▶ ASSIGNMENT
Your output should repeat each record below with no differences.

▶ DATA EXTRACT
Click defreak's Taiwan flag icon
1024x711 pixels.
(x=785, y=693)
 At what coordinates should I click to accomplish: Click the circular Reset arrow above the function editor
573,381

▶ ANSWER SPACE
Click defreak's Taiwan flag icon
1024x711 pixels.
(x=785, y=693)
 At what coordinates should I click to accomplish: Click the circular Reset arrow above the function editor
573,381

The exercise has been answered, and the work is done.